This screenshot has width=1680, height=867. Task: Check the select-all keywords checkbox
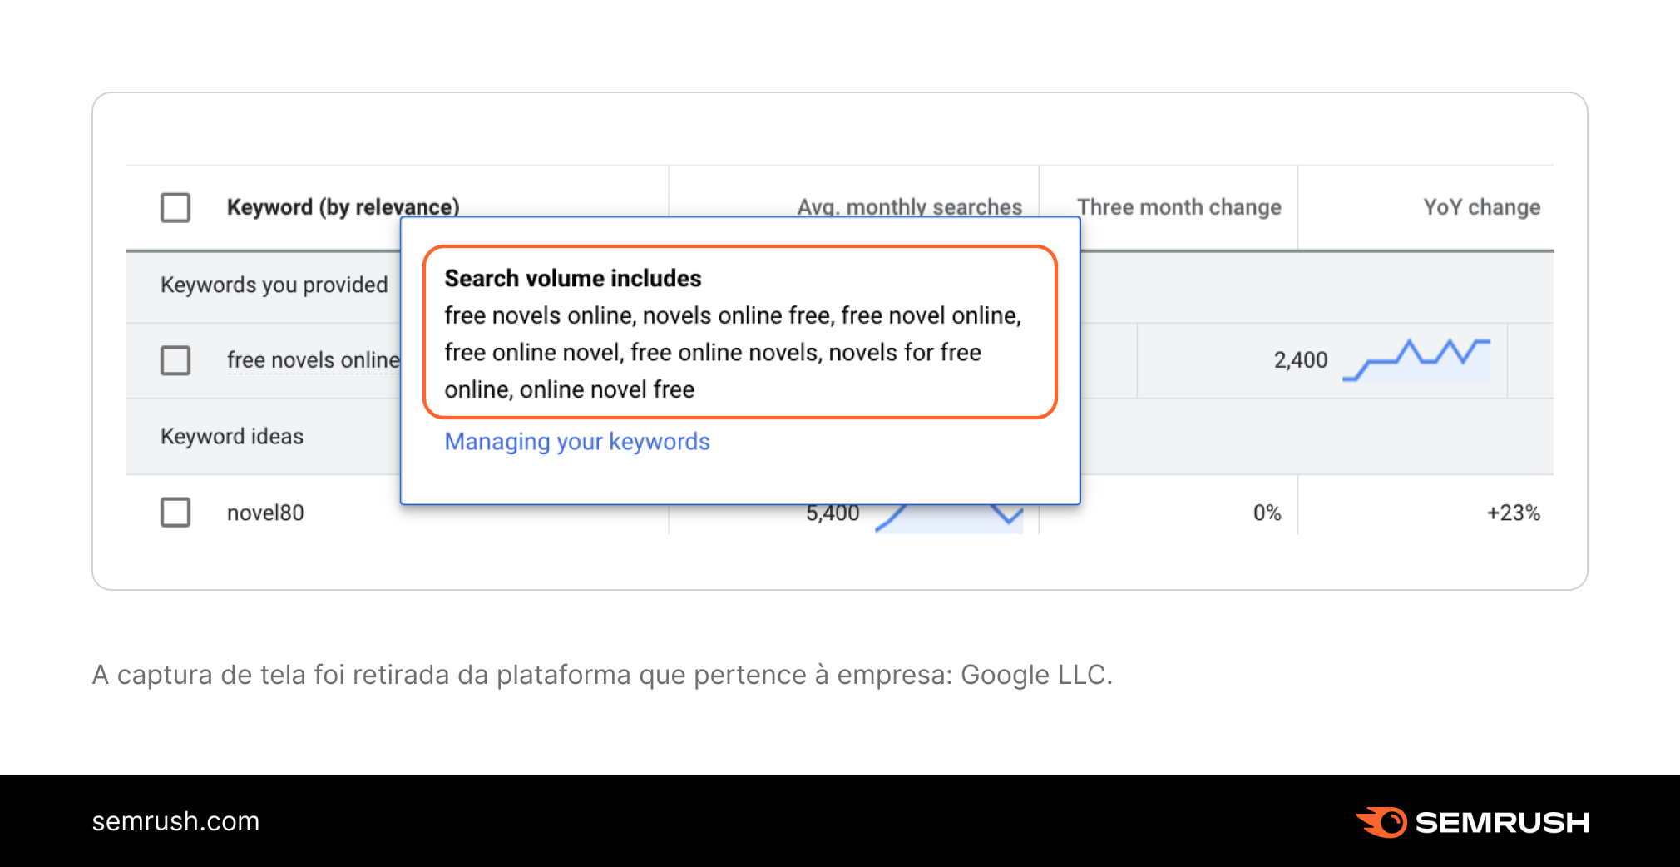(x=175, y=207)
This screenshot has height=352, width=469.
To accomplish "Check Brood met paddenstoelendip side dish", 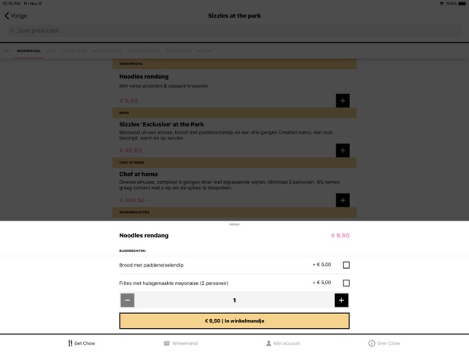I will pyautogui.click(x=346, y=265).
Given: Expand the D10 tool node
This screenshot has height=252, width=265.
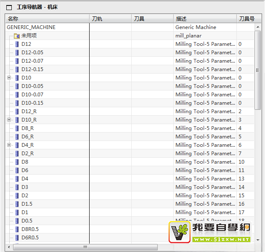Looking at the screenshot, I should 9,78.
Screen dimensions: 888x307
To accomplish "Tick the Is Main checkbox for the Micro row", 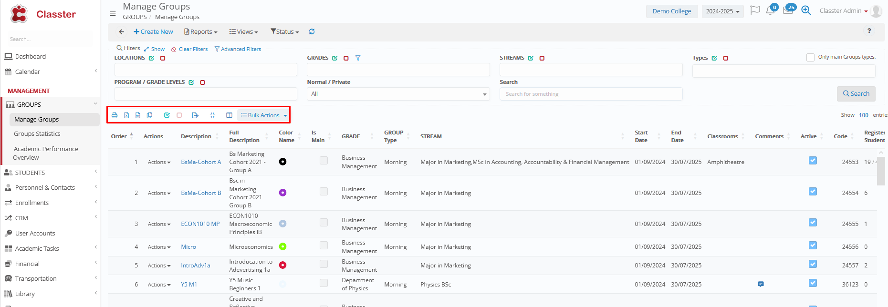I will pos(324,246).
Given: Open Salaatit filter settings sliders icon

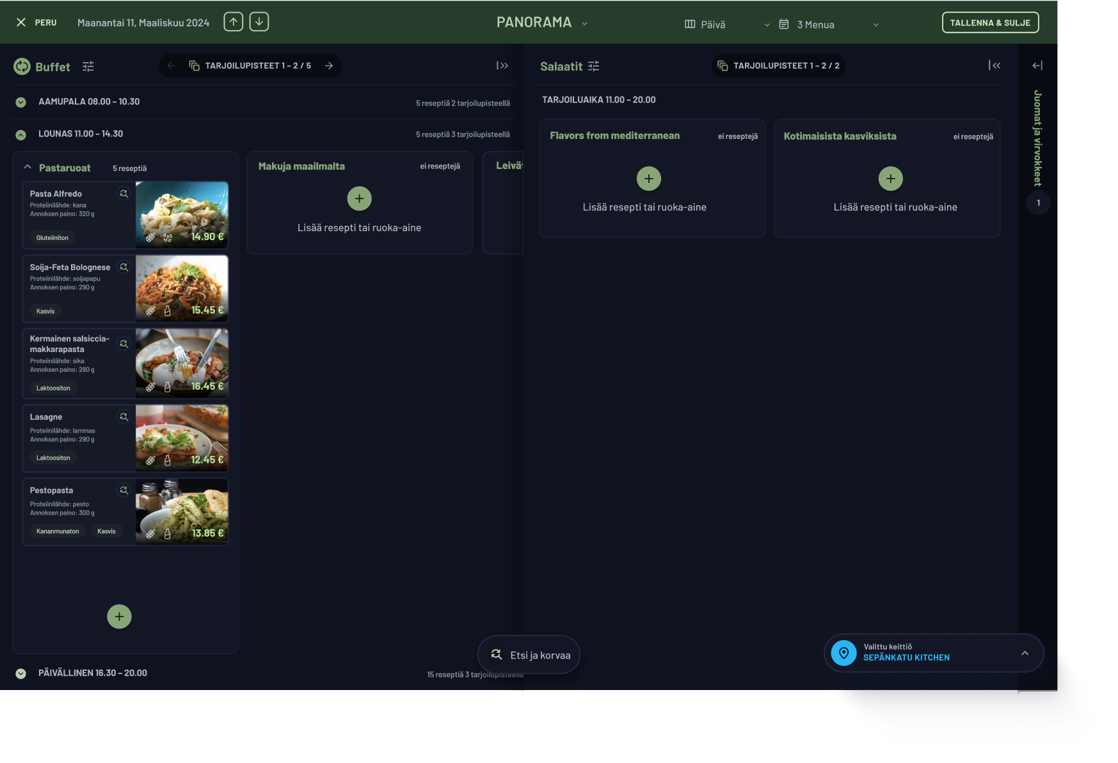Looking at the screenshot, I should pyautogui.click(x=594, y=66).
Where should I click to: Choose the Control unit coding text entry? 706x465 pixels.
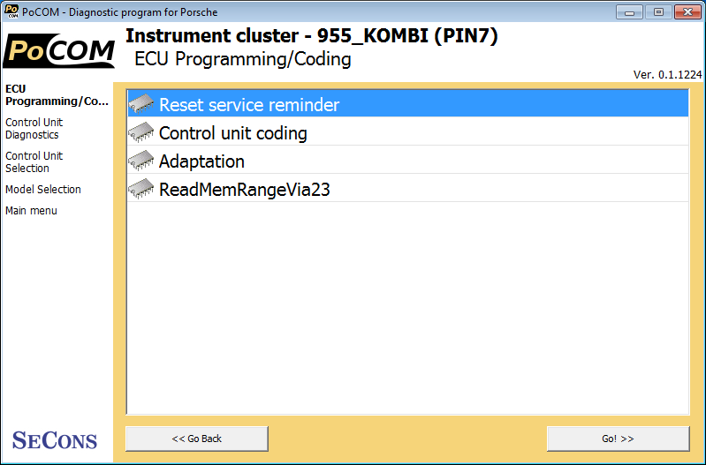(233, 133)
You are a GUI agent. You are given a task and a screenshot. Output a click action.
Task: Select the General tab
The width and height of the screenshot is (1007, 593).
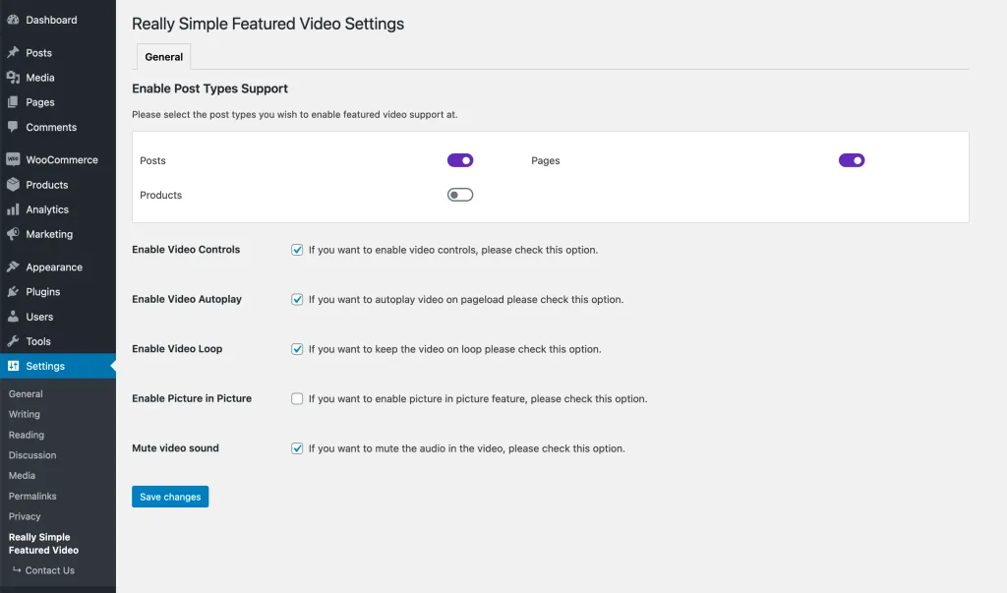(x=164, y=56)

────────

> [PROBLEM TO WORK ON]
Skip the pictures and retype exactly the lines from the one that contains "You are a GUI" to the last line of the records.

> [OUTPUT OF THE EXERCISE]
You are a GUI agent. You are given a task and a screenshot. Output a click action.
Task: Select the General tab
The width and height of the screenshot is (1007, 593).
(x=164, y=56)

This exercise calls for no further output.